Using your own CEF-instance in Standalone Play mode.

I ran into a CEF initialization issue while integrating a bundled/custom CEF runtime into an Unreal Engine plugin.

The confusing part: everything worked in PIE / editor play, but failed in Play Standalone.

Symptoms

In Standalone, CEF failed before any rendering or page loading happened:

CefInitialize result: false
CefBrowserHost::CreateBrowserSync result=null
CreateBrowserSync returned null — CEF may not be initialized or the subprocess is missing.

This happened even though the obvious paths were valid:

browser_subprocess_path exists=true
resources_dir_path exists=true
locales_dir_path exists=true
libcef.dll exists=true

So the issue was not the render handler, texture upload, URL, JavaScript bridge, or UMG/material setup. The browser was never created.

Root cause

The problem was a shared CEF cache/profile path.

The Unreal Editor process and the Standalone game process were both using the same CEF profile/cache directory. CEF uses a process/profile singleton internally, so the second process can get redirected/refused by the already-running profile owner.

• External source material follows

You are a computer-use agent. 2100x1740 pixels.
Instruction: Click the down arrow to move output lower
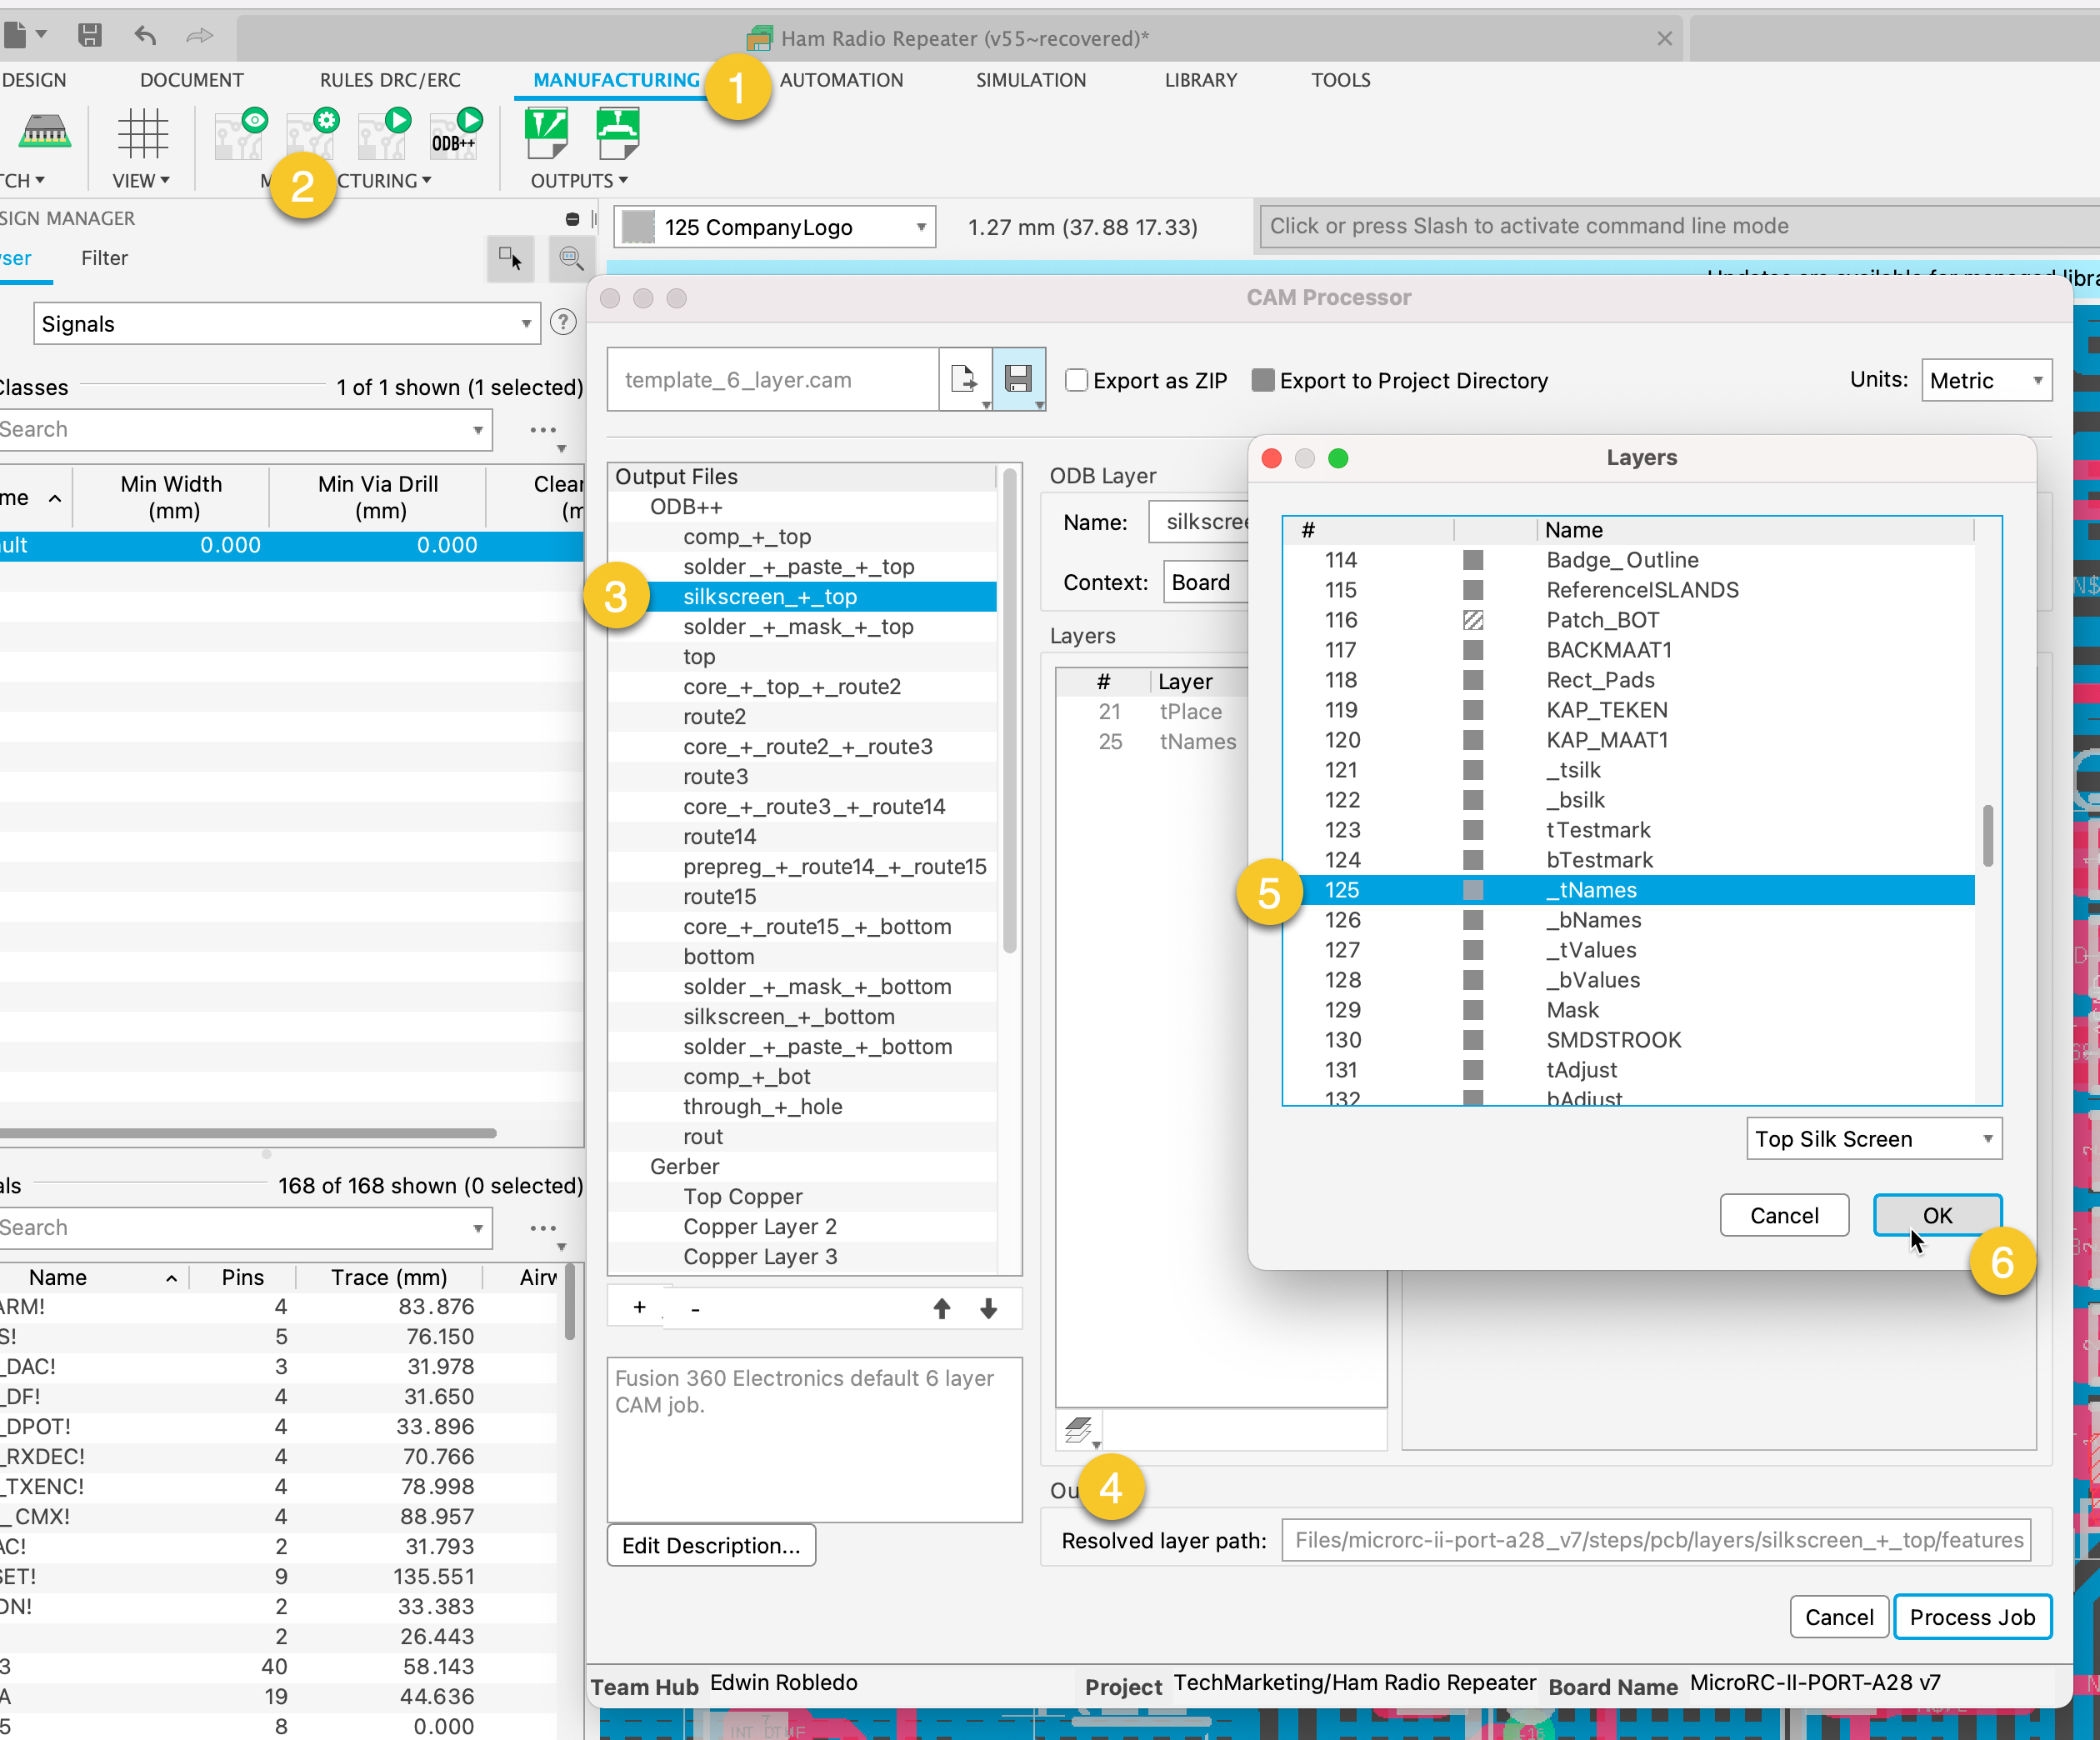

In practice, both processes were using something like:

.../SWUI_BundledCEF/Default

CEF logs may show clues such as:

Please customize CefSettings.root_cache_path for your application.
Handling STARTUP request from another process
Opening in existing browser session

The result:

shared CEF cache/profile
→ CEF process singleton conflict
→ CefInitialize returns false
→ CreateBrowserSync returns null
→ white screen / no browser

Fix

Give each Unreal process its own CEF root/cache/log path. Using the process ID is a simple and reliable approach.

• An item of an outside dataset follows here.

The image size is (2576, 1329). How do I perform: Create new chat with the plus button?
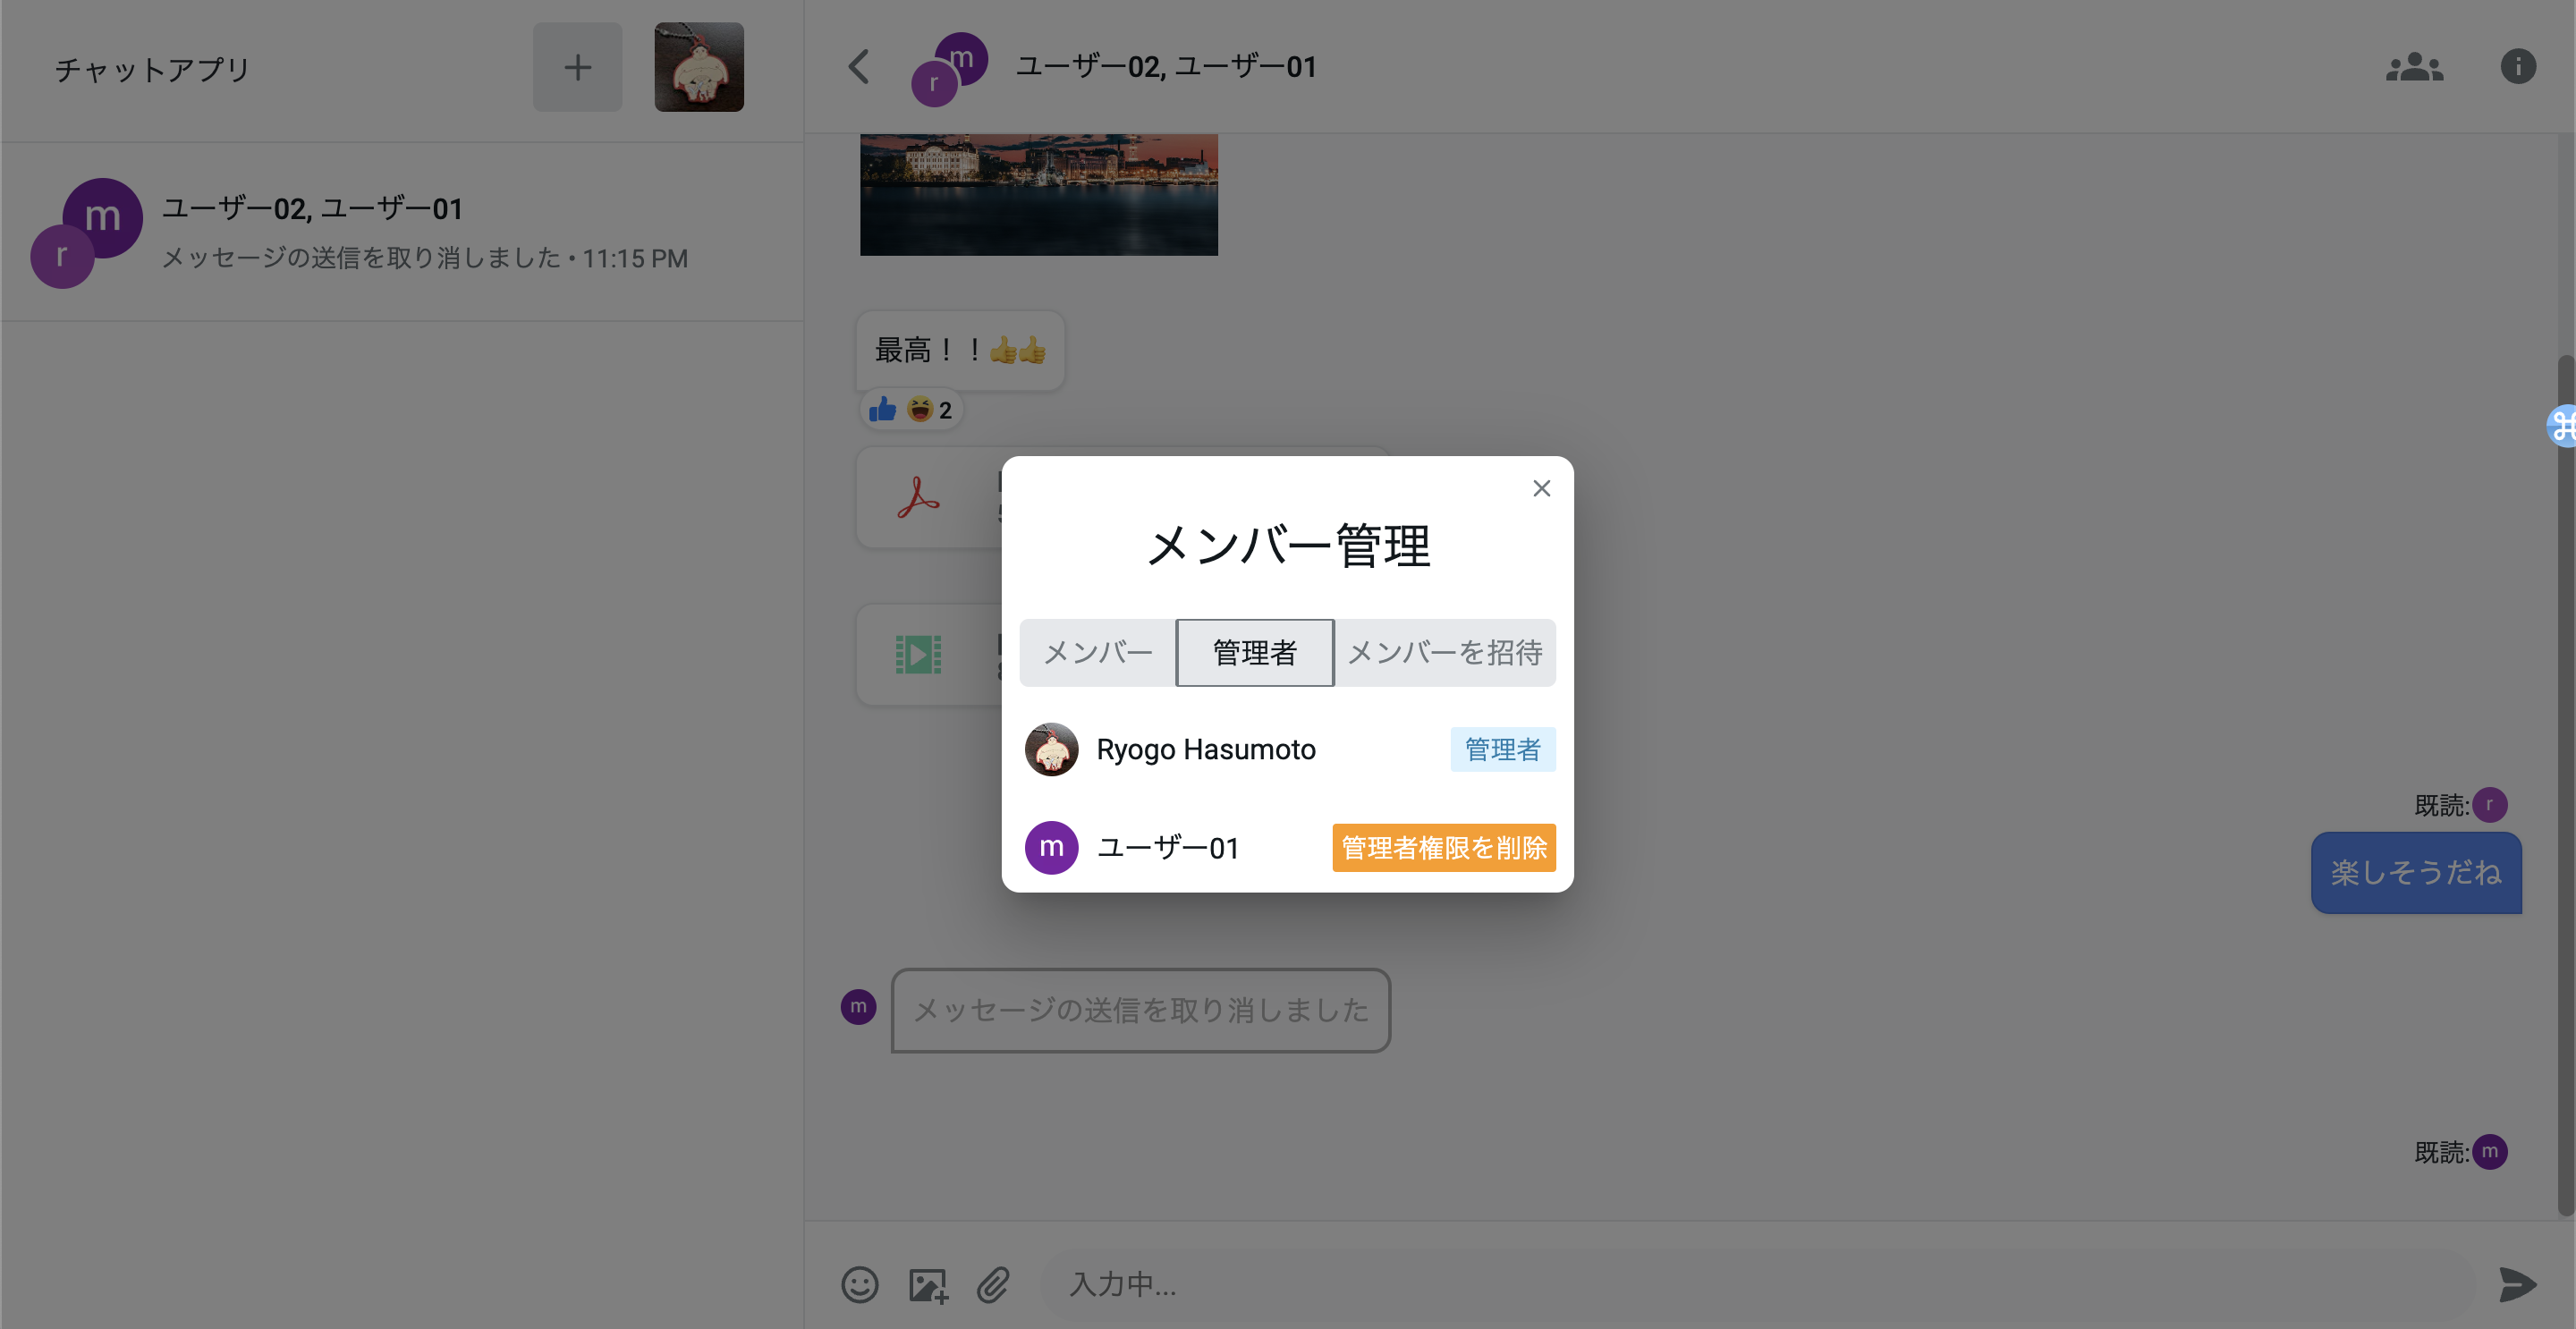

#include "HAL/FileManager.h"
#include "HAL/PlatformProcess.h"
#include "Misc/Paths.h"

static void SetCefString(cef_string_t& Target, const FString& Value)
{
	const FTCHARToUTF8 Utf8Value(*Value);
	CefString(&Target).FromString(Utf8Value.Get(), Utf8Value.Length());
}

Then configure CEF like this before calling CefInitialize:

const uint32 ProcessId = FPlatformProcess::GetCurrentProcessId();

const FString RootCachePath = FPaths::ConvertRelativePathToFull(
	FPaths::Combine(
		FPlatformProcess::UserTempDir(),
		FString::Printf(TEXT("MyPlugin_CEF_%u"), ProcessId)
	)
);

const FString CachePath = FPaths::Combine(RootCachePath, TEXT("Default"));

const FString CefLogPath = FPaths::ConvertRelativePathToFull(
	FPaths::Combine(
		FPaths::ProjectLogDir(),
		FString::Printf(TEXT("MyPlugin_CEF_%u.log"), ProcessId)
	)
);

IFileManager::Get().MakeDirectory(*RootCachePath, true);
IFileManager::Get().MakeDirectory(*CachePath, true);

SetCefString(CefSettings.root_cache_path, RootCachePath);
SetCefString(CefSettings.cache_path, CachePath);
SetCefString(CefSettings.log_file, CefLogPath);

Also make sure CEF subprocess command-line arguments are not disabled:

CefSettings.command_line_args_disabled = 0;

CEF subprocesses need arguments such as:

--type=renderer
--type=gpu-process

Result

Instead of multiple Unreal processes sharing one CEF profile:

.../MyPlugin_CEF/Default

each process gets its own:

.../MyPlugin_CEF_8872/Default
.../MyPlugin_CEF_14868/Default

After this change, Standalone initialized correctly:

CefInitialize result: true
CreateBrowserSync result=valid

Debugging tip

If you are debugging CEF inside Unreal, first check whether CefInitialize actually succeeds. If it returns false, do not waste time debugging rendering, texture upload, URLs, or JavaScript integration yet.

The browser does not exist until initialization succeeds.

On Windows, you can also check which CEF DLLs are loaded into the Unreal process:

Get-Process UnrealEditor | ForEach-Object {
  $p=$_.Id
  Get-Process -Id $p -Module -ErrorAction SilentlyContinue |
    Where-Object { $_.ModuleName -match "libcef|chrome_elf" } |
    Select-Object @{n="PID";e={$p}},ModuleName,FileName
}

This is especially useful if your plugin ships its own CEF while Unreal’s own WebBrowser/Fab/editor features may also load a CEF runtime.